# Doom 4



## Desmond (Jun 11, 2014)

The next Doom's teaser has surfaced. Therefore I think it's high time to start this thread.





> We already knew a new Doom game was incoming, thanks to Bethesda's promised beta access for pre-orderers of Wolfenstein: The New Order. Now we get a tiny CGI glimpse to further moisten our appetites, and the promise of more info to come.
> 
> The full reveal will take place in the only location an Id game's unveiling can: QuakeCon. The event, this year running from July 17 to July 20, promises a much more enlightening look at this latest trip to Hell.
> 
> For now then, sit back and bask in the unholy glow of the newly designed Cyberdemon.



Source : Doom teaser trailer promises QuakeCon reveal | PC Gamer

- - - Updated - - -

I think this is going to be similar to Doom 2 : Hell On Earth.


----------



## warfreak (Jun 11, 2014)

Wow! Such cyber! much demon! many amaze!


----------



## vickybat (Jun 11, 2014)

I have nostalgia towards Doom series, especially doom 3. Can't wait to play this.


----------



## rhitwick (Jun 11, 2014)

lol...

I read it "Dhoom 4" and was surprised to read "Bethesda" building it. Then I read the title again...properly.


----------



## sam_738844 (Jun 11, 2014)

rhitwick said:


> lol...
> 
> I read it "Dhoom 4" and was surprised to read "Bethesda" building it. Then I read the title again...properly.



You made me cry for a moment :'(

Doom, mother of all FPS horror, is coming back! it..itss baack! ii.itss coming folks...!!!


----------



## Piyush (Jun 11, 2014)
▬▬▬
**Task brief:**
Extend the Doom 4 forum thread from its final line. The data that comes next is unrelated to the Doom 4 thread.

**Information supplied:**
▬▬▬
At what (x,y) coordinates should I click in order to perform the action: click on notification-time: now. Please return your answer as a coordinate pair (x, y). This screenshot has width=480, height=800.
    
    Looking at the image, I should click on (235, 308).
▬▬▬
**Written answer:**
sam_738844 said:


> You made me cry for a moment :'(
> 
> Doom, mother of all FPS horror, is coming back! it..itss baack! ii.itss coming folks...!!!



I remember it playing 2nd time with cheats, just for fun. Enabled god mode. And voila!! the boss were given this god mode as well


----------



## Desmond (Jun 11, 2014)

The boss cannot die by conventional weapons. You have to use the soul cube.


----------



## Piyush (Jun 11, 2014)

Final boss?


----------



## Desmond (Jun 11, 2014)

Piyush said:


> Final boss?



Yes.

Specifically this guy : Cyberdemon (Doom 3) - The Doom Wikia - Doom, Doom 2, Doom 3, and more

- - - Updated - - -

Just as a reminder here are some of the (supposedly) Doom 4 concept art that leaked in 2012

*www.gameinformer.com/b/news/archive/2012/02/29/purported-doom-4-images-surface.aspx


----------



## Faun (Jun 11, 2014)

Piyush said:


> Final boss?



Use the cube.


----------



## Piyush (Jun 11, 2014)

hmm... will get Doom BFG edition if its worth it.


----------



## Nerevarine (Jun 11, 2014)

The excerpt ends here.